Pues bien, gracias a Eduard Punset, ahora nos llegan pruebas científicas de que mi intuición no iba muy desencaminada. Según explicaba el psicólogo de Yale John Bargh, al popular divulgador en uno de los capítulos de Redes, existen experimentos científicos sobre el comportamiento humano que muestran a las claras que, del mismo modo que hay personas que se comportan siempre de manera honesta y bienintencionada, independientemente de cuál sea el ámbito en el que actúen, existen otras que las dejas solas, y son perfectamente capaces de hacerse trampas a sí mismas con tal de conseguir el fin deseado. De lo que se desprende que el nudo gordiano del asunto no reside tanto en el carácter innato de la naturaleza humana, así en general, sino más bien en el hecho de que existan individuos honestos y deshonestos por naturaleza, que es algo muy distinto.

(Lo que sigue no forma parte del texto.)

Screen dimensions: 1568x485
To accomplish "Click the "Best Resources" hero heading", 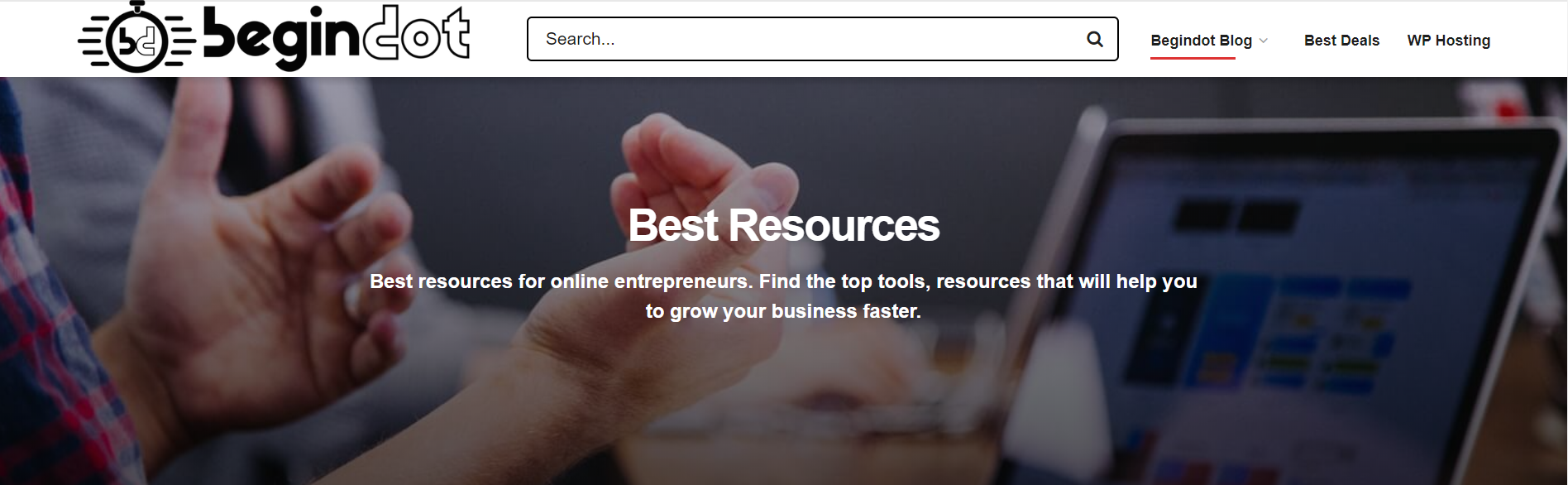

Aunque esta conclusión pueda resultar algo inquietante, justo es reconocer que concuerda mucho mejor con los resultados extraídos de nuestra experiencia vital, ya desde la más tierna infancia. Porque no solo explicaría el despreciable comportamiento de personajes históricos como Hitler, Stalin, Idi Amin o Leopoldo II de Bélgica; también aclararía la conducta de aquel compañero de colegio que nos robaba el balón y el bocadillo en el recreo, o pegaba a los más pequeños, sin motivo aparente; o de ese vecino del sexto que en las juntas de escalera se opone por sistema a cualquier acuerdo, por muy beneficioso que este resulte para todos; o en fin, justificaría la enorme satisfacción que sentíamos cuando, en el cine de antaño, los buenos siempre vencían a los malos sin que jamás hiciera falta preguntarnos quienes eran unos y quienes otros.

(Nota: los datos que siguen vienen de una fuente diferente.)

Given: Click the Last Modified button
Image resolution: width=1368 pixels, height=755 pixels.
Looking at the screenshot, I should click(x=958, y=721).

Además, ahora se entiende mucho mejor por qué en el mundo de la política, el periodismo o las finanzas, algunos de sus miembros pueden dedicarse a prevaricar, mentir, manipular, robar, calificar deuda o vender hipotecas subprime sin importarle un bledo las consecuencias de sus acciones y sin tener el más mínimo remordimiento. Y lo que es aún más sorprendente, sin que sus ganas de dormir y su expresión facial se vean alteradas por ello lo más mínimo. Ahora lo sabemos: no es que la naturaleza humana sea así. Es que ellos son así.

Llegados a este punto, la inquietante pregunta es: ¿tendrá esta nueva teoría del comportamiento humano algo que ver con el hecho de que personajes como Garzón o Ángel Luna sean, precisamente, los que están hoy sentados en el banquillo de los acusados? Escalofríos me dan sólo con pensar en la posible respuesta.